Text -
There’s absolutely no reason for this type of spending when district leaders are begging state and national officials for operational funds to keep their doors open.

Some say the Philadelphia school district is broke? We say district and union officials have nobody to blame but themselves.

Big salaries and benefits

Even if the Philly school district didn’t have big money problems, the huge salaries it pays hundreds of employees could hardly be justified.

Its four-year graduation rate in 2012-13 was 64 percent, nearly 20 percentage points behind the state average. Only 38 percent of 11th graders scored at or above proficiency in math on 2012 state tests, compared to 60 percent statewide. The students turned in the same type of results in reading and science.

Big dollars for staff should equal impressive results in the classroom. We fail to see how district residents would tolerate anything less.

Yet the 20 highest paid employees – all administrators, starting with Superintendent William Hite ($270,000 per year) make a combined $3.3 million in straight salary. And as mentioned above, 395 employees are currently making at least $100,000 per year, with their combined salaries totaling $51.7 million.

The budget cutting should begin with those salaries.

Request - Please continue the piece on Philadelphia school district pay, picking up after its final sentence. The lines that come next are separate material, unrelated to the piece on Philadelphia school district pay.

Information provided -
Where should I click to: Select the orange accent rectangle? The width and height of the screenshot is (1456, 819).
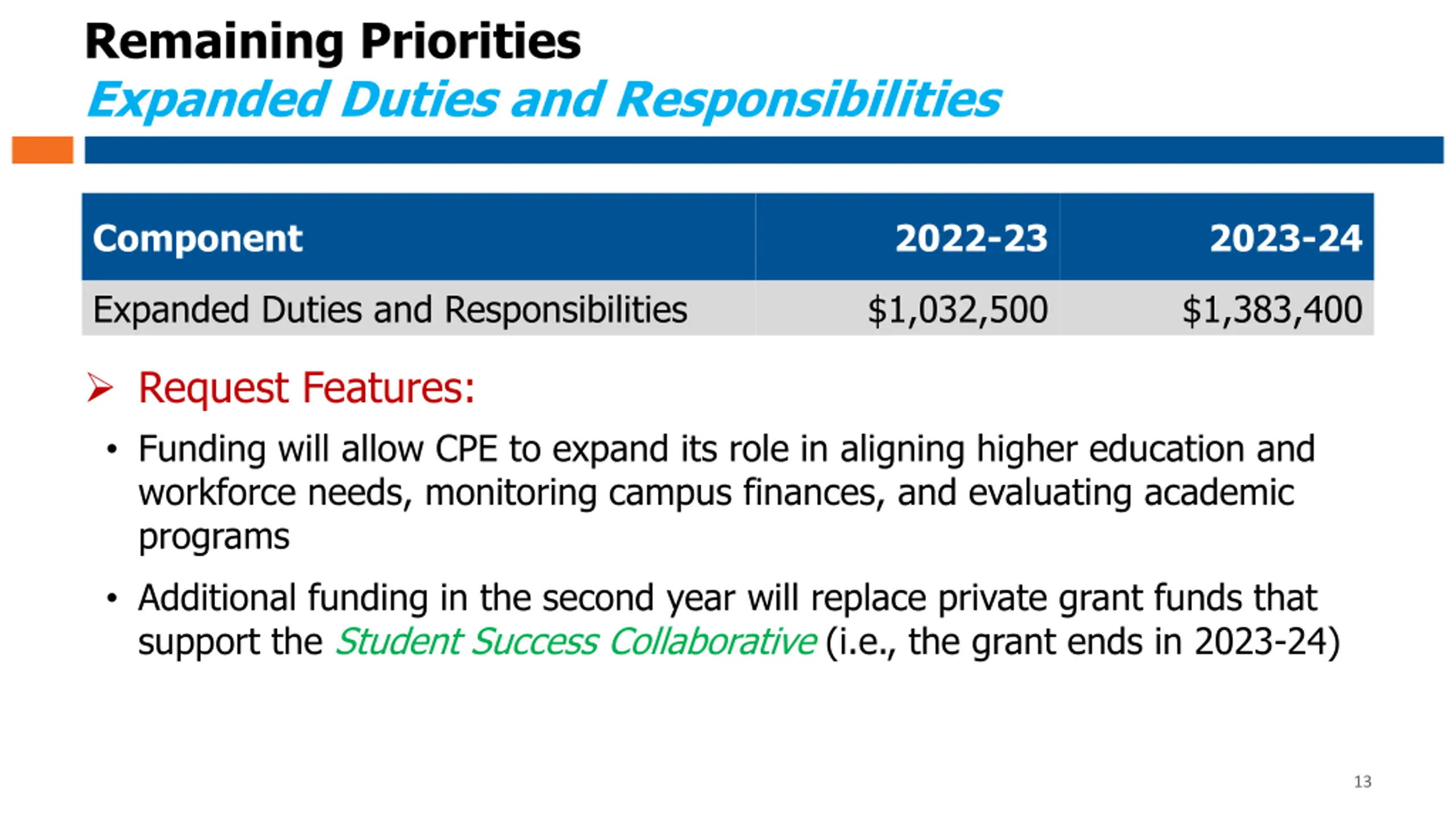coord(43,150)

Task result -
Union labor costs are also a huge problem for the district, mostly due to costly provisions in the Philadelphia Federation of Teachers’ recently expired collective bargaining agreement. That’s why, when school officials recently asked the state for $40 million, Gov. Tom Corbett demanded that union labor costs be addressed first. He knew there was no point in chasing good money after bad.

The most recent labor costs we were able to track came from fiscal 2011-12, and they’re enough to turn a taxpayer’s stomach.

Of course, the teachers all got their automatic, annual “step” raises, regardless of their classroom performance or the district’s financial condition. That cost the district a cool $16.8 million. They also received a three percent general raise, costing the district $14.4 million, according to documents obtained from the district.

The district also paid teachers an accumulated $1.4 million for “lost preparation time.” It paid $5.2 million toward a “wage continuation plan” for disabled employees who have exhausted their sick leave. It paid an extra $519,168 to teachers who attained Level 1 or 2 teaching certification. It paid $36.2 million in severance pay to employees leaving the district due to resignation, retirement or termination.

It even paid $2.3 million to a fund that helps pay union members’ personal legal costs!

And what about health insurance for members of the teachers union?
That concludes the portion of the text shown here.